# TASK GOAL
Can you copy out, word for word, the lines between the one containing "Image resolution: width=1512 pixels, height=801" and the one containing "Layout is located at coordinates (158, 70).", inclusive?

# AVAILABLE RECORDS
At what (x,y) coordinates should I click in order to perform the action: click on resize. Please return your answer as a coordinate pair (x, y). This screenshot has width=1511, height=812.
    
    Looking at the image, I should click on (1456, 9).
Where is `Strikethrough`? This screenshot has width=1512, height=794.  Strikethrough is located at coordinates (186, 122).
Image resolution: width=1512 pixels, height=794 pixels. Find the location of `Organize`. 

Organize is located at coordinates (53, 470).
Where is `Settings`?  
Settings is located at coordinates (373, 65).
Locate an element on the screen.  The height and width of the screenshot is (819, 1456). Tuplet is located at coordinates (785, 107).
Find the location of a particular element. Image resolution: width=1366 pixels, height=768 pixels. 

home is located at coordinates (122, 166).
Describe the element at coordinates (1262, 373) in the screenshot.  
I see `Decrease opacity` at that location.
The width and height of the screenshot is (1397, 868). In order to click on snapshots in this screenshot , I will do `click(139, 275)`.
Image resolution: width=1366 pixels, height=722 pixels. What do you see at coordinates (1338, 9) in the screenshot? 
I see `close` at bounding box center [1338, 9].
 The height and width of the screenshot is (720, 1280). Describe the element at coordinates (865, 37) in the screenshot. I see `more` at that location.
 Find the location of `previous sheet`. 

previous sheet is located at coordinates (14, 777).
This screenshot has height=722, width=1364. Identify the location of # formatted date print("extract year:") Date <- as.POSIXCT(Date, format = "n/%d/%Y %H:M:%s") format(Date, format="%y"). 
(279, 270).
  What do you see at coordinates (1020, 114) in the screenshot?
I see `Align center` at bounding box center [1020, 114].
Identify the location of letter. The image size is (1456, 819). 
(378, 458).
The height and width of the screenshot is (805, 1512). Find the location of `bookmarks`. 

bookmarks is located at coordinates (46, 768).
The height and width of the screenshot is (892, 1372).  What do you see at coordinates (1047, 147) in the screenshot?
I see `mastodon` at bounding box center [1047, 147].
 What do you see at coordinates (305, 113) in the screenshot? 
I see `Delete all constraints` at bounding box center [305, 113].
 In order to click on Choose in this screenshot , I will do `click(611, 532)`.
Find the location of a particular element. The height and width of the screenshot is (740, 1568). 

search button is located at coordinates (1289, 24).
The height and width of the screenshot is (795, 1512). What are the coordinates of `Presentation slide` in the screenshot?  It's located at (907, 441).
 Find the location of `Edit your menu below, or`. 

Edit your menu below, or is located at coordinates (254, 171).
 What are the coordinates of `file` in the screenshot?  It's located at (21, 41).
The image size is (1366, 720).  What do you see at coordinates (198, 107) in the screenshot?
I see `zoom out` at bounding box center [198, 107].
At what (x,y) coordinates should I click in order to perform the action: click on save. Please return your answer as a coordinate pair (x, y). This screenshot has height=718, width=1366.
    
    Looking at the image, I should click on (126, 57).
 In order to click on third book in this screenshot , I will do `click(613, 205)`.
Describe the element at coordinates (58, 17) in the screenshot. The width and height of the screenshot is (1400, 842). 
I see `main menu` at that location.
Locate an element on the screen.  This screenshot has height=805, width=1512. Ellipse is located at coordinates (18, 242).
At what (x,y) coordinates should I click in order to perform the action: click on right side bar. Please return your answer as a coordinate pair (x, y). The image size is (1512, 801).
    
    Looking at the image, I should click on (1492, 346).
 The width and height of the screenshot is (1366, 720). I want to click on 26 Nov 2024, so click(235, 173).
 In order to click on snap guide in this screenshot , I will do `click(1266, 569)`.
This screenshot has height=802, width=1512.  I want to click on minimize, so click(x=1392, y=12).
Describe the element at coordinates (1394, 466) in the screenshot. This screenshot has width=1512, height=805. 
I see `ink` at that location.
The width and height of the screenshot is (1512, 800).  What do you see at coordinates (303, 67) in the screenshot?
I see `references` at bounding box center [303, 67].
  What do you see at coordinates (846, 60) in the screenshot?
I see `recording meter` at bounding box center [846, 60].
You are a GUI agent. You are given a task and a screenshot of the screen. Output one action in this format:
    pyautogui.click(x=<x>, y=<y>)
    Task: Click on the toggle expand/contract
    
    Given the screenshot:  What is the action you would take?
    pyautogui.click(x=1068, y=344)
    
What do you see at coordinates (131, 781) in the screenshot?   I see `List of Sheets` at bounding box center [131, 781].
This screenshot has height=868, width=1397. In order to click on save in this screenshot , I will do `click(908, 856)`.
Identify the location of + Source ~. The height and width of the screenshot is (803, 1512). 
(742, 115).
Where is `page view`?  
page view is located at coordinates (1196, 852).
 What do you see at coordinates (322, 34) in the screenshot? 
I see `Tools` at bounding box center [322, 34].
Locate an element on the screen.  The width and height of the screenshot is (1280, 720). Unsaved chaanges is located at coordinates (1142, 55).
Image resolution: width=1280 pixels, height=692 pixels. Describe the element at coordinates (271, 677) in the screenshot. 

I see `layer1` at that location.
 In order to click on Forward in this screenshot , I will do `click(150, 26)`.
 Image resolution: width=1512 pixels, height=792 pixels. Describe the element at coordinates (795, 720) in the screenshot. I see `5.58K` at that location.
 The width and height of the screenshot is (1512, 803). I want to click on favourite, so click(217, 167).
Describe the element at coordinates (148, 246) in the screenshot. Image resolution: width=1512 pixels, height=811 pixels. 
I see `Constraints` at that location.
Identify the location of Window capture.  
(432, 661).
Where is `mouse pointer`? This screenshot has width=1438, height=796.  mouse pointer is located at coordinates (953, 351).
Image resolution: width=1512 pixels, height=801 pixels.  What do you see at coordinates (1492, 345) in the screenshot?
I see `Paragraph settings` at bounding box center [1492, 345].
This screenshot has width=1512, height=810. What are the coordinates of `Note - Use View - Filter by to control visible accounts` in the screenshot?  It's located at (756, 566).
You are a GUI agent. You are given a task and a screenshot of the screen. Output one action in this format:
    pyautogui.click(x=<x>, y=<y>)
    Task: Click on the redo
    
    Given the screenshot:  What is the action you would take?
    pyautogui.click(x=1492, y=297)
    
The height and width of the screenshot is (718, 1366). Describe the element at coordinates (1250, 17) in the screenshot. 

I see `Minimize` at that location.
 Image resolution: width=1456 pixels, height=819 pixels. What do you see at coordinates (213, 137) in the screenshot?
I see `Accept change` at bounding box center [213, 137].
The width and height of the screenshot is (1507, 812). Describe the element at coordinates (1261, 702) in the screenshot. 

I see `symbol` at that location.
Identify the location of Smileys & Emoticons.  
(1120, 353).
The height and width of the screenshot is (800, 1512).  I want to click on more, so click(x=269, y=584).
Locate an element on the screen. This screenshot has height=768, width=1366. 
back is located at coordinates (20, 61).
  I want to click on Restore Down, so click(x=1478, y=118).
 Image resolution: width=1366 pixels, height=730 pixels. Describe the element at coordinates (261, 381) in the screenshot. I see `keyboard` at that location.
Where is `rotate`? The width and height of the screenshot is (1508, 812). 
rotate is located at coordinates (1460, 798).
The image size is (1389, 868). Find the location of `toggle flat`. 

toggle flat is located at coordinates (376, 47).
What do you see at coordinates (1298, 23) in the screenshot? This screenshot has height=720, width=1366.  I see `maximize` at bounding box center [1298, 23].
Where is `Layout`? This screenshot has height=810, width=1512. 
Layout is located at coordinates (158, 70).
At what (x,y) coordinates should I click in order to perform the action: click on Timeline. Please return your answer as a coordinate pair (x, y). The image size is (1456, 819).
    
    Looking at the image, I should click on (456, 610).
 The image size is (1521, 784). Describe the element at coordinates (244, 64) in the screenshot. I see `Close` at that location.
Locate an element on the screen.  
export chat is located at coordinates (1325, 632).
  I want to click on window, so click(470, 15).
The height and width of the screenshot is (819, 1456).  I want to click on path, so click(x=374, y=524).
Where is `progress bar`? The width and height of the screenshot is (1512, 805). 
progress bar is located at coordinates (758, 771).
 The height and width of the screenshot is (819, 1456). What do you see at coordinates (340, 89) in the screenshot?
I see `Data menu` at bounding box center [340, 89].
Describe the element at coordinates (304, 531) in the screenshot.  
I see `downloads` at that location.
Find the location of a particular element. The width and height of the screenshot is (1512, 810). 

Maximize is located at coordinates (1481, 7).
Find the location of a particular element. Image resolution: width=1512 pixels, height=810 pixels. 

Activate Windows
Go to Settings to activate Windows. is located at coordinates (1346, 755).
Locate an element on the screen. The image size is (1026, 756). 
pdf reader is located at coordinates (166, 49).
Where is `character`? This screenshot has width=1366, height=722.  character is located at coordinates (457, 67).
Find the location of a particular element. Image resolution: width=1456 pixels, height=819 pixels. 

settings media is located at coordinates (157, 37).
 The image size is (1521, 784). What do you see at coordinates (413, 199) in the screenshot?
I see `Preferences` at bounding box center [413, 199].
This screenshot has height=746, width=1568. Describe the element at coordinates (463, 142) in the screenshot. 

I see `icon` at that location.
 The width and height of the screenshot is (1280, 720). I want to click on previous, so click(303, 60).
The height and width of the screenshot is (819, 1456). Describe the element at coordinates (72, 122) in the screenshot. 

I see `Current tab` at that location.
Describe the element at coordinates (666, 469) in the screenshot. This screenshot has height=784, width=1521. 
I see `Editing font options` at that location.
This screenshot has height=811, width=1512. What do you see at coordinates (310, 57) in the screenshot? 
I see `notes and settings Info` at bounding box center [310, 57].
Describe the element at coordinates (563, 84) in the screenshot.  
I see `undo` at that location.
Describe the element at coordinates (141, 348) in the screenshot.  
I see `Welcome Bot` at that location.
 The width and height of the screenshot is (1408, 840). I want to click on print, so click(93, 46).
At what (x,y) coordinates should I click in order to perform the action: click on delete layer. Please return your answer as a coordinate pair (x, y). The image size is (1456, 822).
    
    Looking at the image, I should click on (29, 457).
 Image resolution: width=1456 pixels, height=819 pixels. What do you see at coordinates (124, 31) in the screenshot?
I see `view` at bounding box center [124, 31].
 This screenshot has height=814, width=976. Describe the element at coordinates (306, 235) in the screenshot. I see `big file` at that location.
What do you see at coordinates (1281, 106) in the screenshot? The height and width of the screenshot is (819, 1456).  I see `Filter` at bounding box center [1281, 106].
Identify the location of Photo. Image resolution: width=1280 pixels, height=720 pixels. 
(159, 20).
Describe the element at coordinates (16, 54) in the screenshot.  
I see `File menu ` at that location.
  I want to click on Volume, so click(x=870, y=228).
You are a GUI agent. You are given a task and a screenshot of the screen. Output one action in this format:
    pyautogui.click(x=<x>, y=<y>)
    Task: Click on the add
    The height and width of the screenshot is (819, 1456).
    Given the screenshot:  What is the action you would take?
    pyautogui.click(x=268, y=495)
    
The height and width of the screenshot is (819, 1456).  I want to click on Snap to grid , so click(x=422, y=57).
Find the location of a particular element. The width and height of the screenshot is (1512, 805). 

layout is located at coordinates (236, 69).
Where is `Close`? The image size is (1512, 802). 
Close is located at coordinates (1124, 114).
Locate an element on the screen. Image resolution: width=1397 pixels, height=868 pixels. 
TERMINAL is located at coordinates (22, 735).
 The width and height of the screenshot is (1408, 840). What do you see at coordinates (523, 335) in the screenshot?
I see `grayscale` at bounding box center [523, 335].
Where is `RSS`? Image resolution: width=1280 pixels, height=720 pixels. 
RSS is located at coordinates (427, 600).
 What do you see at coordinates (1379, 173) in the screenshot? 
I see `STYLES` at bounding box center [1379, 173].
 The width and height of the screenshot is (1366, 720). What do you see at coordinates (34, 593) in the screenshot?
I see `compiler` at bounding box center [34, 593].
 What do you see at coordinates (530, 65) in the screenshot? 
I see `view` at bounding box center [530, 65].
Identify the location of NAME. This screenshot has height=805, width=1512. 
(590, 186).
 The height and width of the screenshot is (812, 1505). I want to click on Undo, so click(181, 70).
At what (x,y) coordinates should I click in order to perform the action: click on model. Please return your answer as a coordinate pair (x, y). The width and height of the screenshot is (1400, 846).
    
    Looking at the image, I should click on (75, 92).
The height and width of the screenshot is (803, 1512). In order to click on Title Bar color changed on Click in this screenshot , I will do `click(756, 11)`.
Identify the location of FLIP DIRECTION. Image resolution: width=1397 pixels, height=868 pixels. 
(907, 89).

# ANSWER TO THE EXERCISE
Image resolution: width=1512 pixels, height=801 pixels.  What do you see at coordinates (1492, 345) in the screenshot?
I see `Paragraph settings` at bounding box center [1492, 345].
This screenshot has width=1512, height=810. What are the coordinates of `Note - Use View - Filter by to control visible accounts` in the screenshot?  It's located at (756, 566).
You are a GUI agent. You are given a task and a screenshot of the screen. Output one action in this format:
    pyautogui.click(x=<x>, y=<y>)
    Task: Click on the redo
    
    Given the screenshot:  What is the action you would take?
    pyautogui.click(x=1492, y=297)
    
The height and width of the screenshot is (718, 1366). Describe the element at coordinates (1250, 17) in the screenshot. 

I see `Minimize` at that location.
 Image resolution: width=1456 pixels, height=819 pixels. What do you see at coordinates (213, 137) in the screenshot?
I see `Accept change` at bounding box center [213, 137].
The width and height of the screenshot is (1507, 812). Describe the element at coordinates (1261, 702) in the screenshot. 

I see `symbol` at that location.
Identify the location of Smileys & Emoticons.  
(1120, 353).
The height and width of the screenshot is (800, 1512).  I want to click on more, so click(x=269, y=584).
Locate an element on the screen. This screenshot has height=768, width=1366. 
back is located at coordinates (20, 61).
  I want to click on Restore Down, so click(x=1478, y=118).
 Image resolution: width=1366 pixels, height=730 pixels. Describe the element at coordinates (261, 381) in the screenshot. I see `keyboard` at that location.
Where is `rotate`? The width and height of the screenshot is (1508, 812). 
rotate is located at coordinates (1460, 798).
The image size is (1389, 868). Find the location of `toggle flat`. 

toggle flat is located at coordinates (376, 47).
What do you see at coordinates (1298, 23) in the screenshot? This screenshot has height=720, width=1366.  I see `maximize` at bounding box center [1298, 23].
Where is `Layout`? This screenshot has height=810, width=1512. 
Layout is located at coordinates (158, 70).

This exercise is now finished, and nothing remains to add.